February 26, 2010

Maine ruffles snowbird's feathers

EDWARD D

— By . MURPHY

click image to enlarge

click image to enlarge

Courtesy Doug Hitchcock A MacGillivray's Warbler, photographed at Maine Audobon's Gilsland Farm in Falmouth on Tuesday, December 22, 2009. The bird normally breeds in the western U.S. and Canada but has been turning up along the east coast this year.

Doug Hitchcock

Staff Writer

There's something clearly not right with a creature that would swap Mexico or Central America for Maine in the winter.

That's why the appearance of a MacGillivray's warbler in Falmouth last weekend is ''considered accidental,'' said Bill Hancock, who led the Maine Audubon Society's annual Christmas Bird Count in Greater Portland on Saturday.

The bird, spotted by Audubon naturalist Eric Hynes and Nancy Houlihan, had never been recorded in Maine.

Hynes said it's a bird that rarely ventures farther east than Idaho or New Mexico, and spends winters in Mexico and south to Panama.

''They're definitely a Western bird,'' he said, ''so it's not where it wants to be.''

There's no way to know how the bird ended up in Maine, but sometimes storms throw migrating birds off course or their internal compasses go haywire, leading them astray, Hancock and Hynes said.

Hancock noted that a couple of the birds have been spotted in Massachusetts in recent weeks, so even if the appearance in Maine is new, the warblers have been in the general neighborhood.

Hynes said he started looking for the bird after hearing a song that was different from those of the birds that would typically be in the woods at Gilsland Farm in December.

When he flushed the bird, he caught enough of a glimpse to know it wasn't a native Mainer.
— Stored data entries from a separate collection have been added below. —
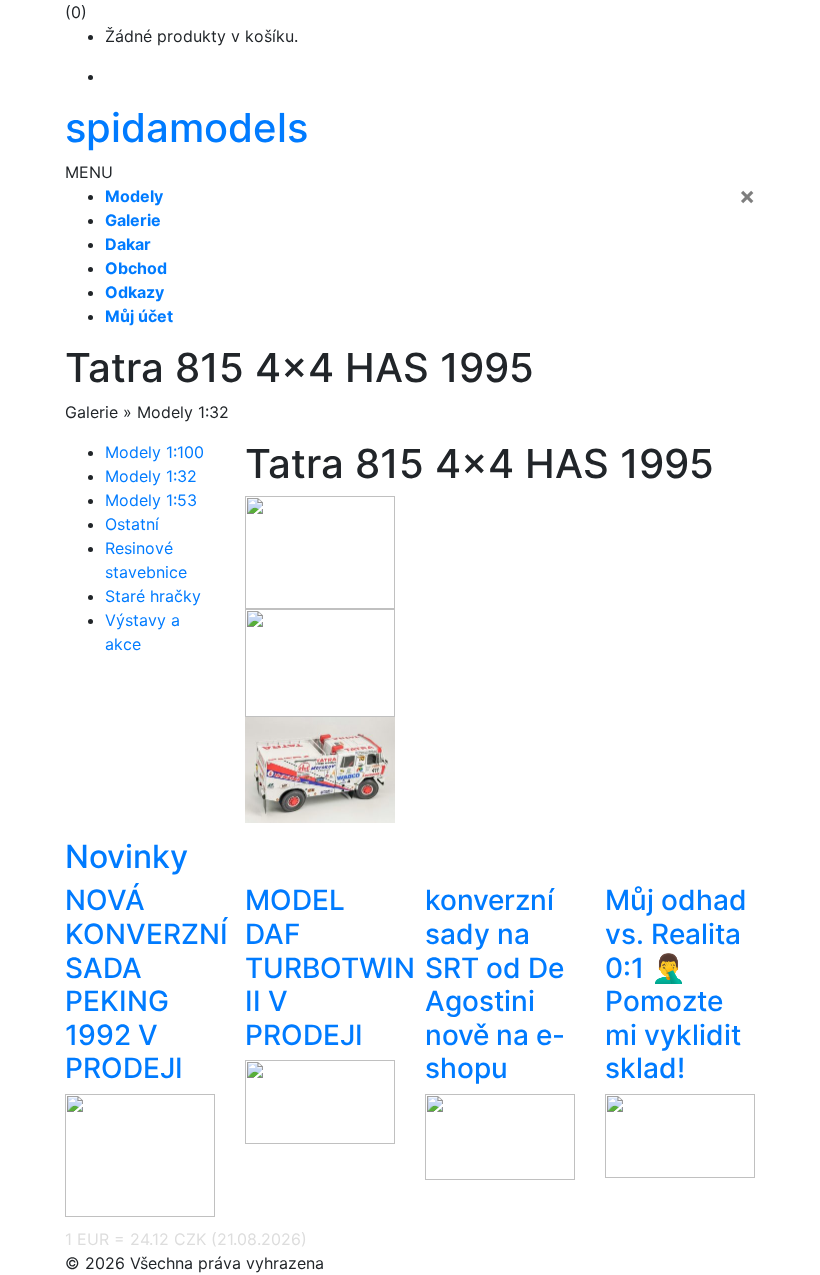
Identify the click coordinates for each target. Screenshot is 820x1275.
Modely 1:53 (151, 500)
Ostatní (132, 524)
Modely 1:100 (154, 452)
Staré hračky (153, 596)
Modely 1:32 (151, 476)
Hynes and Houlihan worked together to position the bird between them, where they could get a better look and get some photographs.
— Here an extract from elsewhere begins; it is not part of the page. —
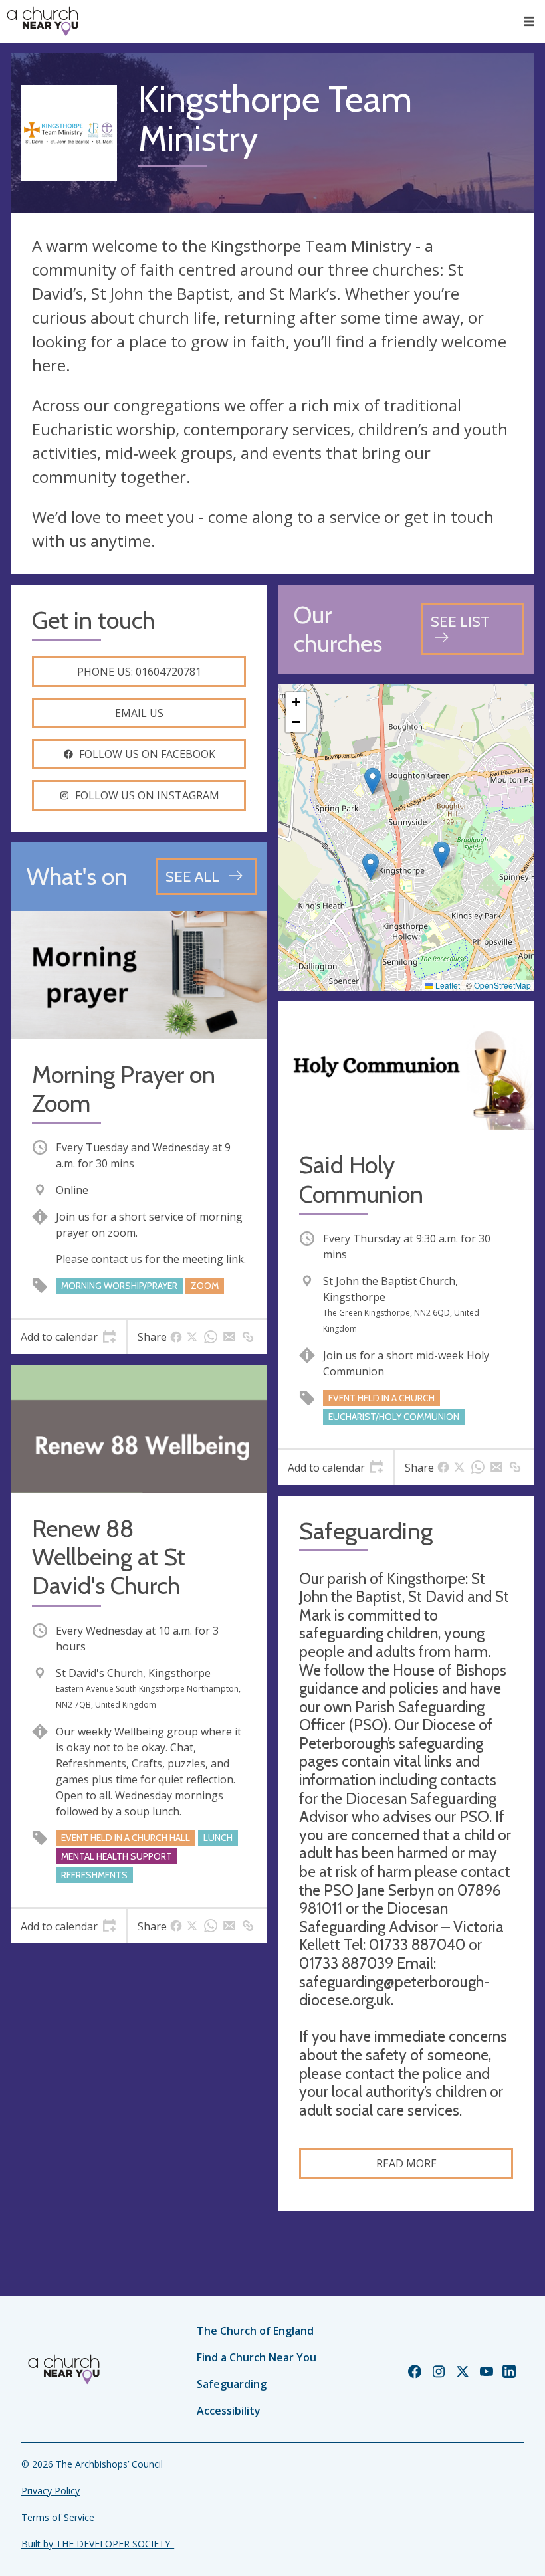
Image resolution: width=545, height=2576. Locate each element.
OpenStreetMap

The songbird has a gray head and neck, a greenish back and wings, and a yellow chest and belly.

Sadly, the warbler isn't likely to make a run for home, Hynes said.

''I'm concerned about its survival once we get a little more snow,'' he said, because the bird eats small insects, which it won't be able to get once the snow deepens and crusts over.

Word of the bird spread after the annual count, and birders flocked to Falmouth on Sunday to get a look.

Hancock said birders in Greater Portland spotted 99 species on the day of the count and five others during the week leading up to it.

He said birders have recorded 187 species over the years of the winter count. That's considered a good number, given the area's sometimes harsh winters.

''The Portland area really has some fantastic birding for the Northeast,'' he said.